The estimation of the intra-observer and inter-observer reproducibility of CT features extraction was done by the ICC (intra-class and inter-class correlation coefficients). We randomly selected 30 cases from all the nodules to assess the reproducibility of CT features measurement. The CT features reproducibility was also performed by two radiologists (Radiologist 1: Y Yang, Radiologist 2: XW Sun). Radiologist 1 measured the CT features of those selected 30 cases again after one week. If the ICC is greater than 0.75, we think the consistency of CT features measurement is well-achieved (23).
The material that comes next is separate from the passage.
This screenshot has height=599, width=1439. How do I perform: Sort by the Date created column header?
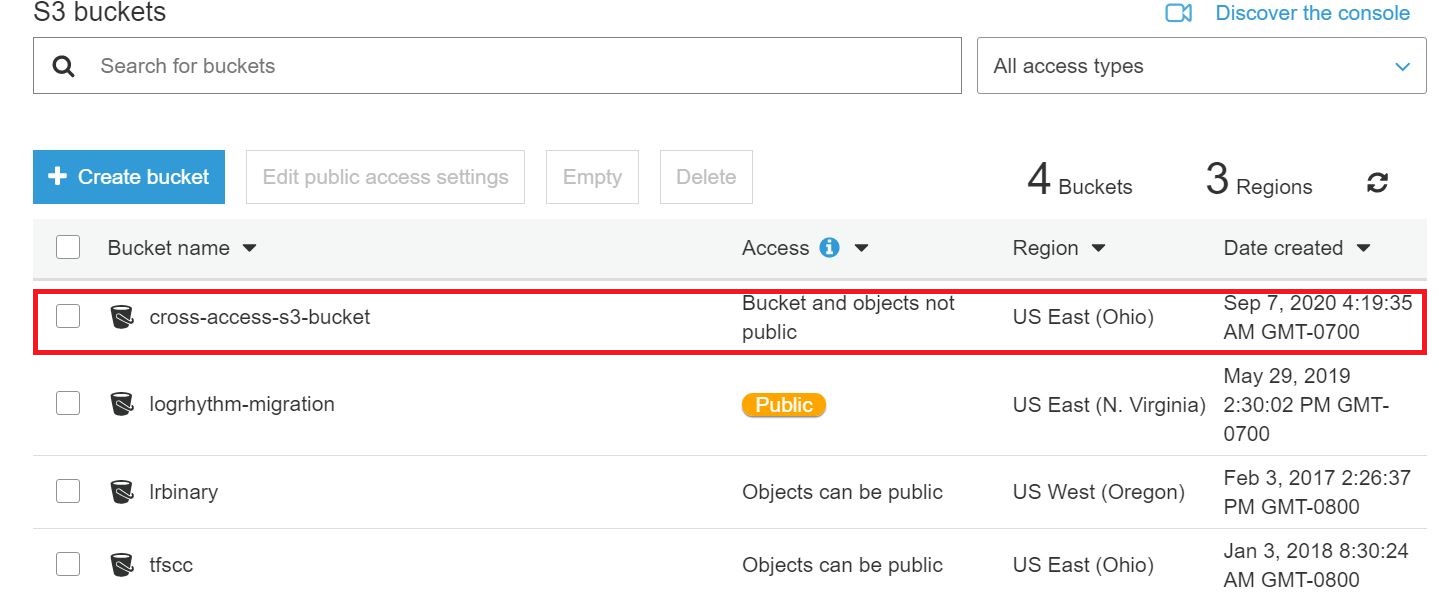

FS and paraffin sections diagnoses

Results of intraoperative FS diagnosis and postoperative paraffin sections diagnosis were collected. In the majority of the cases, two pathologists (Y Huang, LP Zhang, thoracic pathologists with the work experience of more than 10 years) could reach an agreement about the diagnosis, and the third senior pathologist (CY Wu, thoracic pathologist with work experience of more than 20 years) was invited to obtain a negotiated diagnosis for the remaining debatable cases. For each case, the specimen was diagnosed according to the classification the International Association for the Study of Lung Cancer/American Thoracic Society/European Respiratory Society of lung adenocarcinoma. The paraffin section diagnosis was considered as the final diagnosis in this study.

Construction and validation of the prediction nomogram

The collinearity diagnosis of all the features was conducted using the variance inflation factor (VIF) and Tolerance value if the VIF >10 or the Tolerance value <0.05, we thought that the collinearity existed. We selected the predictive factors to forecast IAC through the univariate and multivariate logistic regression analysis in the training set, and then a combined nomogram was constructed based on multivariate logistic regression analysis. Confirmation of the diagnostic performance of the established predictive nomogram was finally carried out in the validation set. The calibration curve and relative operating characteristic (ROC) curve were plotted and the areas under the ROC curve (AUC) value of the predictive nomogram in training and validation sets was calculated. To further test the diagnostic performance and clinical usefulness of the combined nomogram, we compared the diagnostic accuracy of the nomogram and FS.

Statistical analysis

Quantitative data was described as mean ±SD or median (25th–75th); qualitative data was described as n (%). The comparisons between groups for qualitative variables were performed by Chi-square test or Fisher exact test and comparisons between groups for quantitative variables was performed using a t-test or Wilcoxon test. The likelihood ratio test with backward step-down selection was used for the multivariate logistic analysis. The VIFs and Tolerance value were calculated using the “car” package. The ROC curves were plotted using the “pROC” package. Nomogram construction and calibration plots were performed using the “rms” package. A two-sided P value <0.05 was considered statistically significant. The cut-off probability threshold of the nomogram for the prediction of IAC was determined by maximizing the Youden index. The statistical analysis was conducted using R statistical software (version 3.3.1) and SPSS software for Windows, version 20.0 (IBM, Armonk, NY, USA).


Results

Clinical characteristics

According to the inclusion and exclusion criteria, from January 2018 to August 2018, 205 early lung adenocarcinomas of 178 patients were included in this study, including 17 cases of AAH, 67 cases of AIS, 70 cases of MIA and 51 cases of IAC (see some examples in Figure 2). By random sampling method with a ratio of 3:2, 123 cases (10 AAH, 40 AIS, 42 MIA, and 31 IAC) were divided into training set and 82 cases (7 AAH, 27 AIS, 28 MIA and 20 IAC) into validation set. All the cases were split into a non-IAC and IAC groups in the training and validation sets. Finally, the training set consisting of 92 non-IAC cases and 31 IAC cases (total: 123 cases), the validation set consisting of 62 non-IAC cases and 20 IAC cases (total: 82 cases). The basic information of all nodules is shown in Table 1.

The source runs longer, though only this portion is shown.